Here’s my main seed catalog for this year. Once again, unlike several seasons ago, when I’d receive a dozen catalogs, order from two main suppliers, and pick up a few things from two or three others, lately, I’ve simplified and get everything in one place. This year, though, and for the second year in a row, there was a crop failure on a variety of mustard that I grow, and no close substitute, so I had to look elsewhere. Which, of course, opened up a world I’d kinda forgotten, the wonderful world of price comparison shopping.

The puzzling thing about pricing is the seemingly bizarre differences in price for the same items between different sources (it’s the same in seed as everywhere else). Some suppliers are clearly overall more expensive than others, so if quality and service are fine, it’s easy to go with the savings. But then, on any one item, prices can vary quite dramatically either way.  For example, I found the same variety of mustard at $10 and $17 a pound, and something similar at $50, at three different places, and  that’s expected. Less so is that, for just one common variety of lettuce, it’s $33 at my usual place, where the same amount is only $19 at a usually more expensive other supplier.

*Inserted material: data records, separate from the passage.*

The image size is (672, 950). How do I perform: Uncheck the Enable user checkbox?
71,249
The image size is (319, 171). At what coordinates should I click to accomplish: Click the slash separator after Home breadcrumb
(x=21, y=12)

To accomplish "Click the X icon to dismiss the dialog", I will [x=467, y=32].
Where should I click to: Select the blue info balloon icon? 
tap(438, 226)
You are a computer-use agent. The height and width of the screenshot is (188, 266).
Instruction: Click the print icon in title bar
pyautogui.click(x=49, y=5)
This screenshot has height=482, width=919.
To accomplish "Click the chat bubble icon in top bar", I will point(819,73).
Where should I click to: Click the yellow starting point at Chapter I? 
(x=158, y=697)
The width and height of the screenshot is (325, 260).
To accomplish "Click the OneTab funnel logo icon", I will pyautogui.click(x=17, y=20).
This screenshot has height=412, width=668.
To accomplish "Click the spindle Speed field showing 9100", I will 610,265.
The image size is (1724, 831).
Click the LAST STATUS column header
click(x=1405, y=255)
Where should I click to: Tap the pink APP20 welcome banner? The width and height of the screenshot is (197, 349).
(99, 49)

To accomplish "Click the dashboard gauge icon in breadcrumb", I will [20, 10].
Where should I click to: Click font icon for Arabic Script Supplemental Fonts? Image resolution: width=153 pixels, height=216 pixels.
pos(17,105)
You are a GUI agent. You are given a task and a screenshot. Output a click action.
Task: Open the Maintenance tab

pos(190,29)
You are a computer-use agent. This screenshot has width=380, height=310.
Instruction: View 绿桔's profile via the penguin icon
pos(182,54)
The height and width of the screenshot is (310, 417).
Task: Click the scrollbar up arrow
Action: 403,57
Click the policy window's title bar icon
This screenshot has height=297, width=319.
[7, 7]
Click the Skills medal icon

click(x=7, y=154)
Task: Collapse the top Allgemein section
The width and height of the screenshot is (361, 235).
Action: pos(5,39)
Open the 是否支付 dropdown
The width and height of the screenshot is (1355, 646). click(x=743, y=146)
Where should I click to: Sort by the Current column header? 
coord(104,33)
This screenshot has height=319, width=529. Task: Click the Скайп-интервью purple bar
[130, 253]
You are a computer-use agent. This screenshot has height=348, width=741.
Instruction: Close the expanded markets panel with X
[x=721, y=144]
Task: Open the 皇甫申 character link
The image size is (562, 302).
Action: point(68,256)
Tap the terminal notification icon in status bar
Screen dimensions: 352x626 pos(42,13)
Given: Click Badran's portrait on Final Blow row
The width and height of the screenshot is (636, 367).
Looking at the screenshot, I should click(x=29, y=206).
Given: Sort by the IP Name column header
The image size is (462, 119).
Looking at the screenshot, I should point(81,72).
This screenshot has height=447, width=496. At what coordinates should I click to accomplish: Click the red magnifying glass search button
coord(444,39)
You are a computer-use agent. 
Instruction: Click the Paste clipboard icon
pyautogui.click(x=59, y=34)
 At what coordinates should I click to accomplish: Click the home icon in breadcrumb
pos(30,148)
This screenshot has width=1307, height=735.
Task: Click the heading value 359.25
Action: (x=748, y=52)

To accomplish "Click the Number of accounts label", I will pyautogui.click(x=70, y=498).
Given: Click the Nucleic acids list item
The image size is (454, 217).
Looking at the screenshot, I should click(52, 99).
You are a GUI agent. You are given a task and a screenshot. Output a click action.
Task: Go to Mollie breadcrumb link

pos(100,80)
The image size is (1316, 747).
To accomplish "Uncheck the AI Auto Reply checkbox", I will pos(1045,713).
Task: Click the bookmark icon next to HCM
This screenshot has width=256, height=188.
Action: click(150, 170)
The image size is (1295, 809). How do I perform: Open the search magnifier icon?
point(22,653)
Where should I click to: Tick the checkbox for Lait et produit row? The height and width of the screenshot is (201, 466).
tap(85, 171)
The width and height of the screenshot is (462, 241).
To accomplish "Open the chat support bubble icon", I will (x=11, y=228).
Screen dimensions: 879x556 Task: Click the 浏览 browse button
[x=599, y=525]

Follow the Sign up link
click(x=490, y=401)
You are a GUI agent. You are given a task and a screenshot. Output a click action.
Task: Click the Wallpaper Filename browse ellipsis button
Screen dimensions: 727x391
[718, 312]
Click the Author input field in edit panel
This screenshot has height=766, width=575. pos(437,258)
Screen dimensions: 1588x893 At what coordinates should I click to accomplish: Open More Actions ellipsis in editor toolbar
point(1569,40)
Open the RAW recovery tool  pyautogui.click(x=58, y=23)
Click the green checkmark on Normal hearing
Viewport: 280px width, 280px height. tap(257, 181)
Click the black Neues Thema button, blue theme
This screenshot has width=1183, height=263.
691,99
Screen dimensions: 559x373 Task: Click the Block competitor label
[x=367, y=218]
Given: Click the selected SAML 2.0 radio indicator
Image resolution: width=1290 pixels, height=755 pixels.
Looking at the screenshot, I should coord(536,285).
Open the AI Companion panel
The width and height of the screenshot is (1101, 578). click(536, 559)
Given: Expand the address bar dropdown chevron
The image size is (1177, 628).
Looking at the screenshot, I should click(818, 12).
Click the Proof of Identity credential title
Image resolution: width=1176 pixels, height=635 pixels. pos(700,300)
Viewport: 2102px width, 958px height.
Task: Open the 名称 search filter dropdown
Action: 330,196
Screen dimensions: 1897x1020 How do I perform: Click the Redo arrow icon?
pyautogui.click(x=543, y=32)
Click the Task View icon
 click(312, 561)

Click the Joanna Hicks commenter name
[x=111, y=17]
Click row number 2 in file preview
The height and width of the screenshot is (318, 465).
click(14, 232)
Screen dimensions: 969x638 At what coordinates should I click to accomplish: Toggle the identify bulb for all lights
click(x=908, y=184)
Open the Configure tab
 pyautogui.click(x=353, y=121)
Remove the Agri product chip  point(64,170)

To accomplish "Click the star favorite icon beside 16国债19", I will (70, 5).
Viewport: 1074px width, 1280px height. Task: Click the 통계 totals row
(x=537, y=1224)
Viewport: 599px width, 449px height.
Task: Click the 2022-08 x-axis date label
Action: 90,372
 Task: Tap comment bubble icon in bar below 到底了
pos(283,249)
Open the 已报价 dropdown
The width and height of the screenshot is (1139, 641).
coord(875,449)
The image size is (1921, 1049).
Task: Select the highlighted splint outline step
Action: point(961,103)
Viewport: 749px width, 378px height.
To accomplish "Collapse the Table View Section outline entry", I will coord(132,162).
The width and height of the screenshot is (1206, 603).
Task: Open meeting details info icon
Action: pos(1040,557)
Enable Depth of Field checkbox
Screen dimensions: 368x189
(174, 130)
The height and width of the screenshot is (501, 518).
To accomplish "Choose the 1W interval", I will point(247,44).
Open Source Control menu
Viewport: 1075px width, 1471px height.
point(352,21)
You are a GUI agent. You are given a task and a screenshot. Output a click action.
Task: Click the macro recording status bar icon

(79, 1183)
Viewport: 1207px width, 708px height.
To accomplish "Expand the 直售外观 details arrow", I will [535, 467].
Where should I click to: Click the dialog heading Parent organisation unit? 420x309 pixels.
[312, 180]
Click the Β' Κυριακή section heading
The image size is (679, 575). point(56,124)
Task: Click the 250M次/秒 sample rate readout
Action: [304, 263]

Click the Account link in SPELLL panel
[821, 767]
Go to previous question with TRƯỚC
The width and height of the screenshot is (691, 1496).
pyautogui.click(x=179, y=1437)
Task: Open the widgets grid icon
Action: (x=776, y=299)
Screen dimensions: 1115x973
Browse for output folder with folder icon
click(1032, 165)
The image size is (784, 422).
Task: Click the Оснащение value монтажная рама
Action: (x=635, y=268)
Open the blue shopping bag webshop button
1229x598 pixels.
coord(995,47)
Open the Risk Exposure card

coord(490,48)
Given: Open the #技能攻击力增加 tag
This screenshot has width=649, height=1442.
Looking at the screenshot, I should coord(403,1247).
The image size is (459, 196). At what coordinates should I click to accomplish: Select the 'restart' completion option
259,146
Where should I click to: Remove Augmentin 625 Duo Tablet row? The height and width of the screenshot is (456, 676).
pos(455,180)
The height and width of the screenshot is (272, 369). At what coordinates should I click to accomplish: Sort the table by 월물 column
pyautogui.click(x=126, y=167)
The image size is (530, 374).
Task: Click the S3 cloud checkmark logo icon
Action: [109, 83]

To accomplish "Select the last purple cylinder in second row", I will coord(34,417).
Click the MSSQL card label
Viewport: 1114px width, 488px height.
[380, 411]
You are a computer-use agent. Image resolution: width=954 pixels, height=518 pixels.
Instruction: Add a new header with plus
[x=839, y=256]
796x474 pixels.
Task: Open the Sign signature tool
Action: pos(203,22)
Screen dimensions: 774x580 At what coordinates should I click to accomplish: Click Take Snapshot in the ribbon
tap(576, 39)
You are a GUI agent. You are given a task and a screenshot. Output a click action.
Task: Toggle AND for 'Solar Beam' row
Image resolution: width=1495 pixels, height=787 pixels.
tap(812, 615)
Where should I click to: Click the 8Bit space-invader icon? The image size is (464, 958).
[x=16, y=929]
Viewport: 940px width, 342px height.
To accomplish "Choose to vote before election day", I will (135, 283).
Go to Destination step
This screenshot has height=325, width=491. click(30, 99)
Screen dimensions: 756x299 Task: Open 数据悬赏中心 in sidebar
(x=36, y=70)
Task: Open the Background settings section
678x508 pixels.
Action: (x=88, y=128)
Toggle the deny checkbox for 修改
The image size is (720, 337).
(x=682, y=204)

Yep, I could’ve gone on and on like this, with multiple lists and endless tabs of online catalog pages, like a full-on coupon clipper, looking for the ultimate bottom line big score. Instead, though, I ordered my mustard and stopped! Maybe not the best every-last-penny business thinking for a tiny farm, and tiny farm definitely does not equal big budget, but sometimes at least, for a few bucks, life is too short! :)

Prepping and seeding…

Prepping and seeding beds

This is exactly what small-scale looks like. Prepping and seeding another 20 or so beds, a couple already seeded with salad greens, the rest with compost lightly scattered—maybe a little more spreading, then tilling, sectioning into 50′ or 100′ by 4 or 5′ beds, smoothing, and seeding with the Planet Jr. Sometimes this tiny farming feels to me like being in a little boat on a big, big ocean. Maybe not that dramatic, but I’m definitely adrift in a deep blue sea! Fun.

This year’s catalog!

Seed catalog 2013

For the record, this year’s seed catalog! It arrived in late December, and I’ve been thumbing through, but it’s still not well-worn—I pretty much know what I’m ordering. It’s as exciting as always to get the new catalogs, but a bit more symbolic now, start of a new season and all that, than it used to be at the beginning, when I pored over it for hours. Like anything else, do it for a while and it becomes…easier. Also once again for recent years, almost all of my seed will come from just this one place, William Dam, a family owned company not too far from here, that carries only untreated seed. Selection does the trick, service is great, and I like talking to them on the phone. High Mowing and, of course, Johnny’s, both relatively close (Maine and Vermont, to my Ontario), have a lot more in general, and High Mowing is 100% organic seed, but at the moment, I’m fine with Dam! Everyone’s farming has its flow!